Raw records:
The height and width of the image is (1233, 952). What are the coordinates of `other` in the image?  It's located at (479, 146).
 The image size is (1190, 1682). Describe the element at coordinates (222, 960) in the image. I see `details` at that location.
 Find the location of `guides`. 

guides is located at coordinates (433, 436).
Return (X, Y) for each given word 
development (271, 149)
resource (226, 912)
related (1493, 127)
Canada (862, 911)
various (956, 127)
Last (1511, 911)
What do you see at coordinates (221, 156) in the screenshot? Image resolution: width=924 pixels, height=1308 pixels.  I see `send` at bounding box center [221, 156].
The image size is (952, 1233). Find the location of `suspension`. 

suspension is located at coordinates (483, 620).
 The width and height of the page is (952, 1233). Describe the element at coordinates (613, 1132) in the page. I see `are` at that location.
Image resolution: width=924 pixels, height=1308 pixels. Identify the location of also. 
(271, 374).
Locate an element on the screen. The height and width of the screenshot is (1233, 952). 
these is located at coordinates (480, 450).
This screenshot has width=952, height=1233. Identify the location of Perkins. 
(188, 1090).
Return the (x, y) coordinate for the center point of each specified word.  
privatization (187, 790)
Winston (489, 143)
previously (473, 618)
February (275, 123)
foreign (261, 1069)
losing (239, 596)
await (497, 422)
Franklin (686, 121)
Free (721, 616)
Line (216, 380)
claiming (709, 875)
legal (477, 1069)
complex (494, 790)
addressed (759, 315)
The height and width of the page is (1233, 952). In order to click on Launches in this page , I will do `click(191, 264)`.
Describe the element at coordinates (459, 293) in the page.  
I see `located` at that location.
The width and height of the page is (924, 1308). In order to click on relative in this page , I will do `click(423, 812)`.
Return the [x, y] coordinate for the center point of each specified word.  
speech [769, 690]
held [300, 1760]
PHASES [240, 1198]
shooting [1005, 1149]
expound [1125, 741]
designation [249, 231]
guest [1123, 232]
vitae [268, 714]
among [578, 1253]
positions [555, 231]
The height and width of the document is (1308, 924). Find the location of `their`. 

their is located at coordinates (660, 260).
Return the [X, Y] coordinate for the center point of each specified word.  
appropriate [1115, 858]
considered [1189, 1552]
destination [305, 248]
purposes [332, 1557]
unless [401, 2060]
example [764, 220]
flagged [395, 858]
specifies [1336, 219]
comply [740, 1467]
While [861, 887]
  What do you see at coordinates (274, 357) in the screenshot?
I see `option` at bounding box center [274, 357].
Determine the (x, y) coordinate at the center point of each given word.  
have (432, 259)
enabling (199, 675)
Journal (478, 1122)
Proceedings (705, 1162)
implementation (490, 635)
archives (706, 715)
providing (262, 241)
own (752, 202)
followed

Task brief: In the rows above, switch every "Identify" to "Determine" and reproduce the lines with nothing else altered.

Task result:
The height and width of the image is (1233, 952). What are the coordinates of `other` in the image?  It's located at (479, 146).
 The image size is (1190, 1682). Describe the element at coordinates (222, 960) in the image. I see `details` at that location.
 Find the location of `guides`. 

guides is located at coordinates (433, 436).
Return (X, Y) for each given word 
development (271, 149)
resource (226, 912)
related (1493, 127)
Canada (862, 911)
various (956, 127)
Last (1511, 911)
What do you see at coordinates (221, 156) in the screenshot? Image resolution: width=924 pixels, height=1308 pixels.  I see `send` at bounding box center [221, 156].
The image size is (952, 1233). Find the location of `suspension`. 

suspension is located at coordinates (483, 620).
 The width and height of the page is (952, 1233). Describe the element at coordinates (613, 1132) in the page. I see `are` at that location.
Image resolution: width=924 pixels, height=1308 pixels. Determine the location of also. 
(271, 374).
Locate an element on the screen. The height and width of the screenshot is (1233, 952). 
these is located at coordinates (480, 450).
This screenshot has width=952, height=1233. Determine the location of Perkins. 
(188, 1090).
Return the (x, y) coordinate for the center point of each specified word.  
privatization (187, 790)
Winston (489, 143)
previously (473, 618)
February (275, 123)
foreign (261, 1069)
losing (239, 596)
await (497, 422)
Franklin (686, 121)
Free (721, 616)
Line (216, 380)
claiming (709, 875)
legal (477, 1069)
complex (494, 790)
addressed (759, 315)
The height and width of the page is (1233, 952). In order to click on Launches in this page , I will do `click(191, 264)`.
Describe the element at coordinates (459, 293) in the page.  
I see `located` at that location.
The width and height of the page is (924, 1308). In order to click on relative in this page , I will do `click(423, 812)`.
Return the [x, y] coordinate for the center point of each specified word.  
speech [769, 690]
held [300, 1760]
PHASES [240, 1198]
shooting [1005, 1149]
expound [1125, 741]
designation [249, 231]
guest [1123, 232]
vitae [268, 714]
among [578, 1253]
positions [555, 231]
The height and width of the document is (1308, 924). Find the location of `their`. 

their is located at coordinates (660, 260).
Return the [X, Y] coordinate for the center point of each specified word.  
appropriate [1115, 858]
considered [1189, 1552]
destination [305, 248]
purposes [332, 1557]
unless [401, 2060]
example [764, 220]
flagged [395, 858]
specifies [1336, 219]
comply [740, 1467]
While [861, 887]
  What do you see at coordinates (274, 357) in the screenshot?
I see `option` at bounding box center [274, 357].
Determine the (x, y) coordinate at the center point of each given word.  
have (432, 259)
enabling (199, 675)
Journal (478, 1122)
Proceedings (705, 1162)
implementation (490, 635)
archives (706, 715)
providing (262, 241)
own (752, 202)
followed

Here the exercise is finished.